**GIVEN RECORDS**
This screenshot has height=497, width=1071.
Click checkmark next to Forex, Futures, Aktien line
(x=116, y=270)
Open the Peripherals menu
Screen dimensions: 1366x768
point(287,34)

**TASK PROMPT**
Please set down every line of the listing above word for word, in the same order.

**TASK RESULT**
This screenshot has height=497, width=1071.
Click checkmark next to Forex, Futures, Aktien line
(x=116, y=270)
Open the Peripherals menu
Screen dimensions: 1366x768
point(287,34)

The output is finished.